Some students forego the process that pairs roommates based on questions like "What kind of music do you prefer?" and "Are you a heavy or light sleeper" and instead choose to pick their own.

Freshman roommates Abbie Roth and Jordan Heiniger live in Second West Olson. They were among the 95 applicants for the 2015-2016 academic year who requested a specific roommate.

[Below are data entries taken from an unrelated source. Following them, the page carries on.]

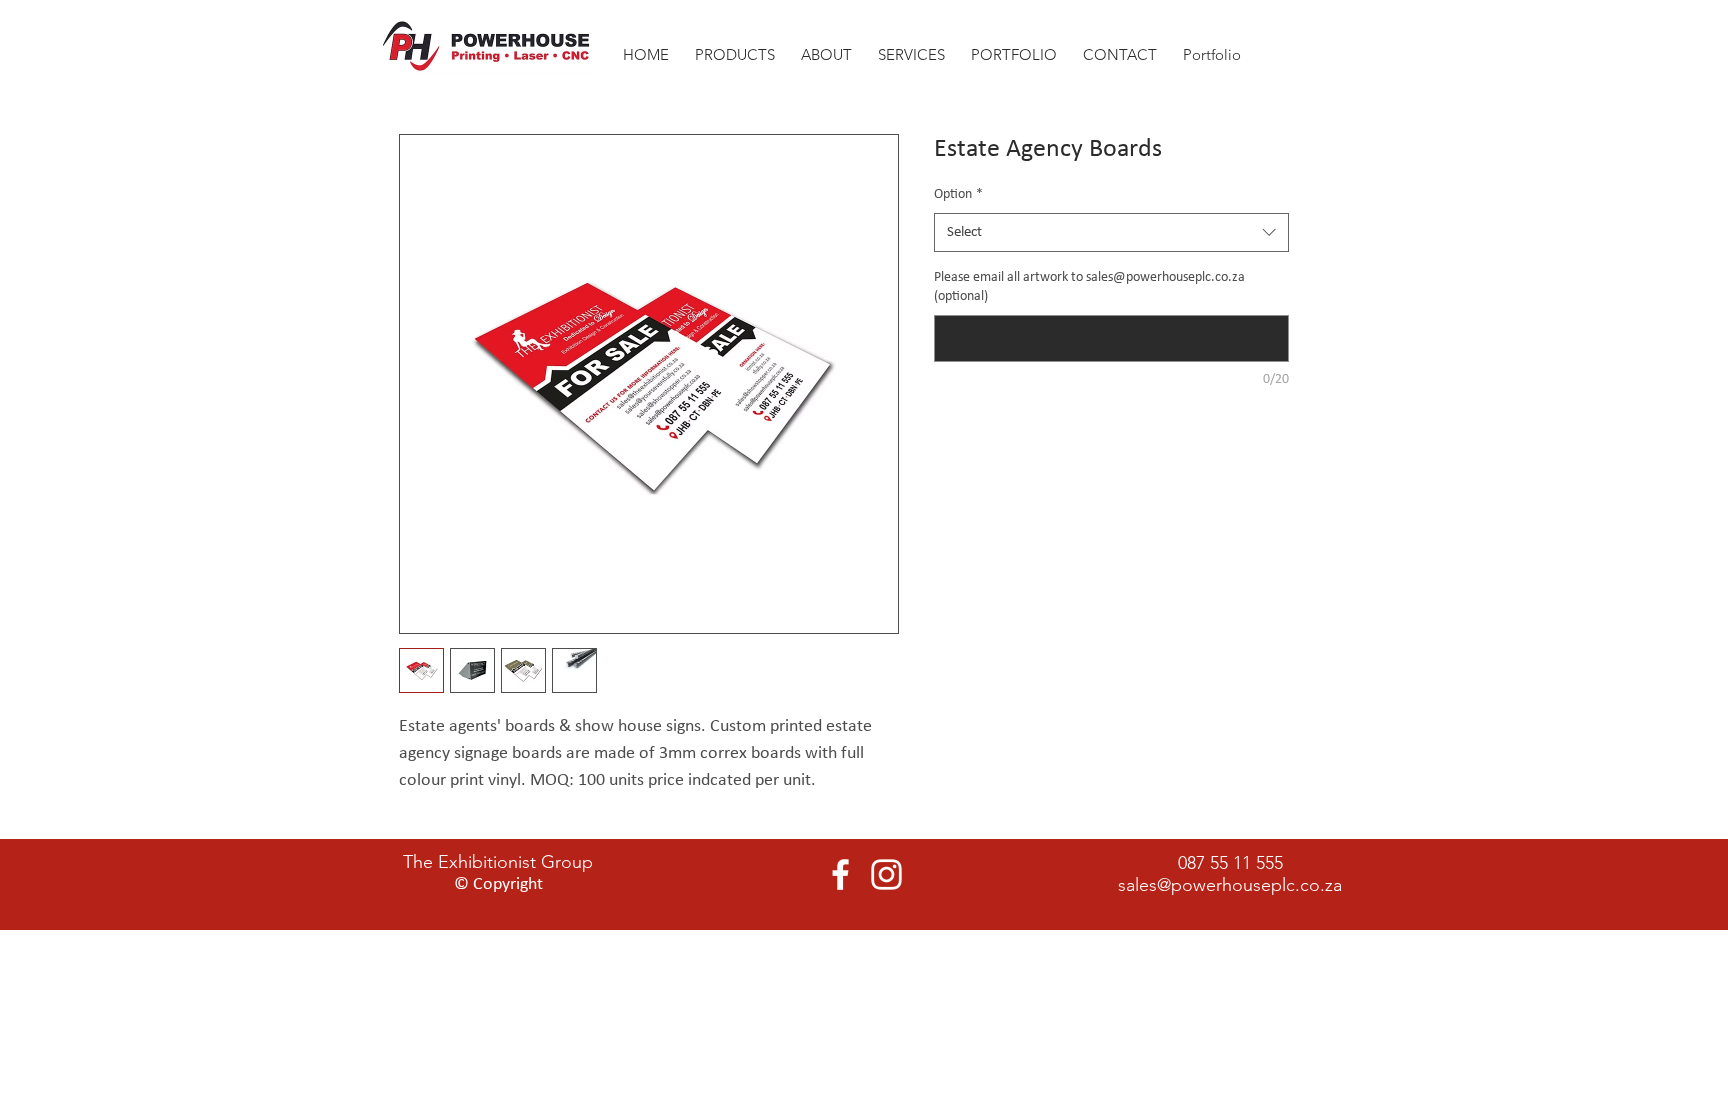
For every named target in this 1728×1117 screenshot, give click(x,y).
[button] (826, 45)
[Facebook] (840, 874)
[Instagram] (886, 874)
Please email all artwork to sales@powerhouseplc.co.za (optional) (1089, 287)
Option (958, 194)
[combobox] (1111, 232)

Roth and Heiniger are an anomaly: their mothers were roommates in Olson and their families have lived side by side in the same cul-de-sac in Fishers, Indiana for 18 years.

The pair's mothers lived on Third East Olson and both married Taylor graduates, but the pair says their parents never pressured them to live in Olson or even to attend Taylor.

"It is just nice to have (Roth) here, in the midst of everything else that is out of our comfort zone; it is just great to have her here," said Heiniger.

Yet for the students who don't room with an old friend, they must rely on the system.

"There will always be exceptions to the rule, but Taylor does a really really great job pairing people up," said senior Josh Vahle. "You see a lot of people who stick (with) the same roommate for four years. Or you see people become (someone's) maid of honor or see those connections last."